SERANG, RADARBANTEN.CO.ID – FZ (27) satpam di tempat pembuangan sampah akhir (TPSA) di Kabupaten Serang kedapatan menyimpan narkoba jenis sabu-sabu. Ia kini ditahan penyidik Satresnarkoba Polres Serang.
Kapolres Serang AKBP Wiwin Setiawan mengatakan, penangkapan warga Kragilan, Kabupaten Serang tersebut dilakukan pada Kamis, 18 Januari 2024. Selain FZ, petugas juga menangkap rekannya berinisial HH (30) warga Cikeusal, Kabupaten Serang.
“Kedua pelaku ditangkap di rumahnya masing-masing pada Kamis 18 Januari 2024 sekira pukul 02.00 WIB dan 05.00 WIB,” kata Wiwin didampingi Kasat Resnarkoba Polres Serang AKP M Ikhsan, Selasa 23 Januari 2024.
Wiwin menjelaskan, pengungkapan kasus penyalahgunaan narkoba yang melibatkan oknum satpam ini berawal dari tertangkapnya pelaku HH. Ia ditangkap setelah petugas mendapat informasi dari masyarakat. “HH ini merupakan pengangguran, diinformasikan masyarakat diduga merupakan pengedar narkoba,” katanya.

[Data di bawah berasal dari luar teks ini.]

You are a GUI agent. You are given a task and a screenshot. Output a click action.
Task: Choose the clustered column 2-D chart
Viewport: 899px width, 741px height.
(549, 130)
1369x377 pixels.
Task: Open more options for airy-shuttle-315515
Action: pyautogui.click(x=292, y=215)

Wiwin mengungkapkan, saat ditangkap, HH sedang berada di rumahnya. Saat dilakukan penggeledahan, petugas mendapatkan barang bukti berupa timbangan yang digunakan untuk mengemas paket sabu-sabu.
“Saat diamankan, pelaku HH sedang berada di rumahnya dan diamankan barang bukti timbangan digital serta ponsel,” kata alumnus Akpol 2002 ini.
Dari pengakuan HH, ia telah melakukan bisnis narkoba bersama rekannya FZ. Petugas yang mendapat informasi itu tanpa membuang waktu langsung bergerak menuju ke kediaman FZ.
“Pelaku FZ berhasil diamankan di rumahnya saat masih tidur sekitar pukul 05.00 WIB. Dari tersangka oknum satpam ini diamankan satu paket besar sabu seberat 100 gram. Petugas juga mengamankan timbangan digital dan handphone,” katanya.
Dalam pemeriksaan, tersangka FZ dan HH merupakan satu jaringan dan mengakui sudah menjalankan bisnis sabu sekitar enam bulan. Sabu seberat 100 gram yang diamankan adalah milik AW (DPO) yang baru saja diambil di daerah Kecamatan Serang, Kota Serang.
“Kedua tersangka mengaku sebagai kurir yang bertugas menyimpan paketan sabu di sejumlah tempat. Setiap 10 gram sabu yang disebar, tersangka mendapat upah dari pengedar sebesar Rp1 juta,” ungkapnya.
“Kedua pelaku ini tergiur dengan upah yang digunakan untuk kebutuhan sehari-hari, tersangka juga bisa menggunakan sabu gratis,” sambung Wiwin.
Akibat perbuatannya, kedua pelaku kini telah ditetapkan sebagai tersangka. Ia dijerat Pasal 114 ayat (2) Jo Pasal 112 Ayat (2) UU RI Nomor 35 Tahun 2009 tentang Narkotika.
“Ancaman hukuman minimal enam tahun penjara dan maksimal hukuman mati,” tutur mantan Kasubdit Tipikor Ditreskrimsus Polda Banten ini.